◆ DIRECTIONS FOR THIS TASK ◆
Take the line containing "You are a computer-use agent. 600x529 pixels." and each line after it through the end of the data below, and return them exactly, minus any pictures.

# # # # #

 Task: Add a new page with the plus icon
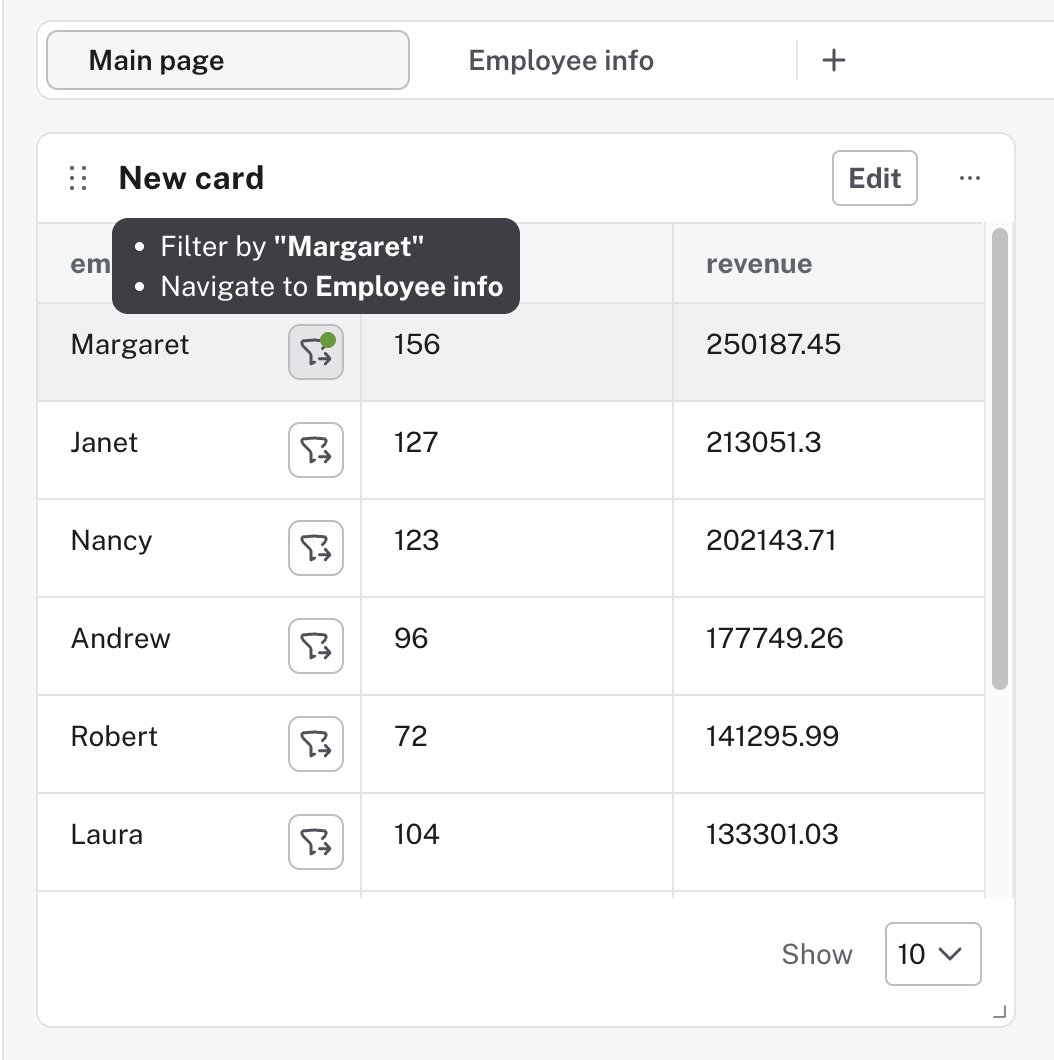[x=833, y=60]
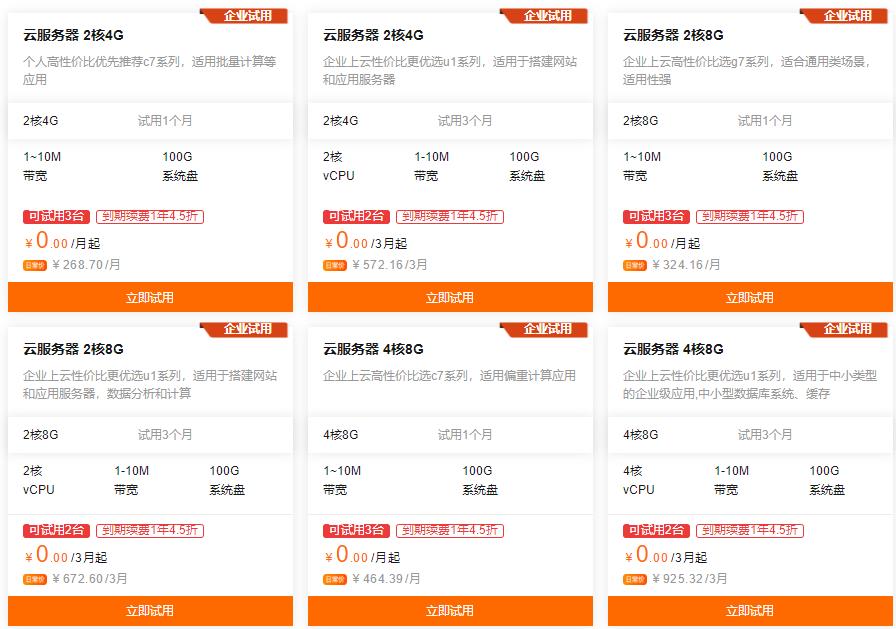Click the 企业试用 badge on top-right 2核8G card
Viewport: 896px width, 629px height.
coord(845,14)
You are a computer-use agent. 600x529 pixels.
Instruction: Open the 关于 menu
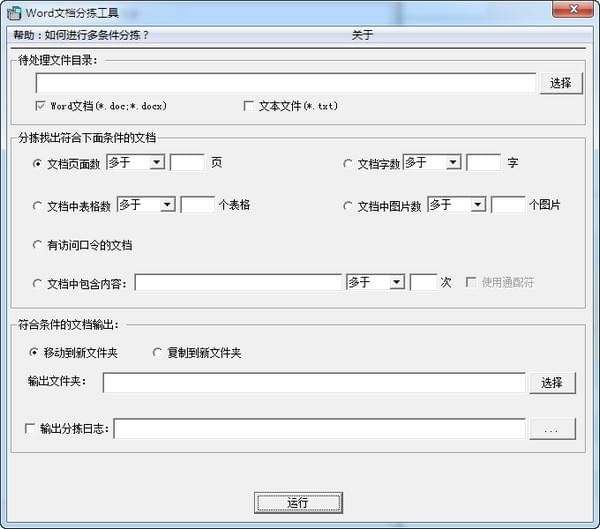tap(362, 35)
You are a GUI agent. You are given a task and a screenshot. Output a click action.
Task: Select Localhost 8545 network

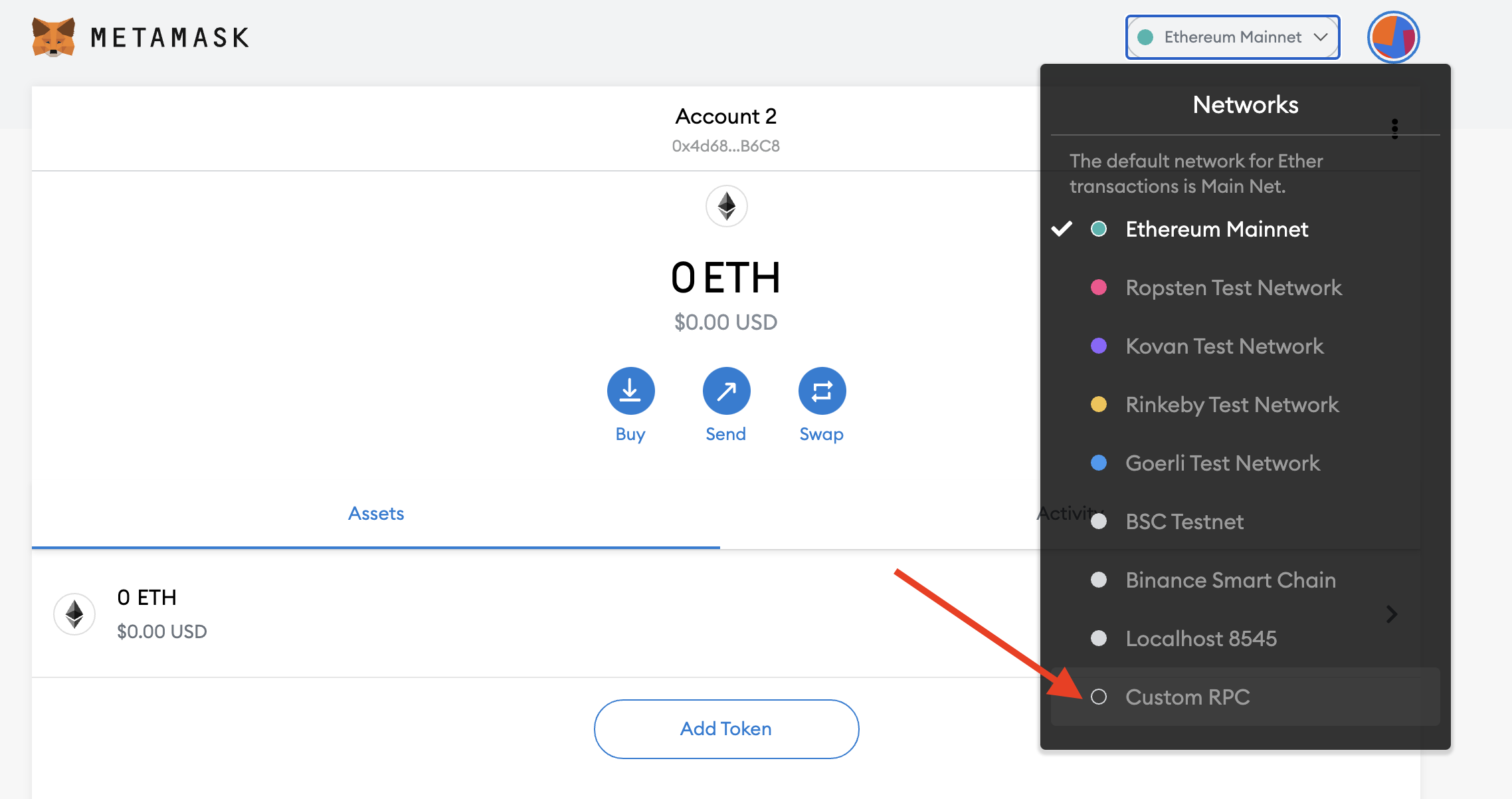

# # # # #

◆ RESULT BELOW ◆
You are a computer-use agent. 600x529 pixels.
Instruction: Open the 关于 menu
tap(362, 35)
You are a GUI agent. You are given a task and a screenshot. Output a click action.
Task: Select Localhost 8545 network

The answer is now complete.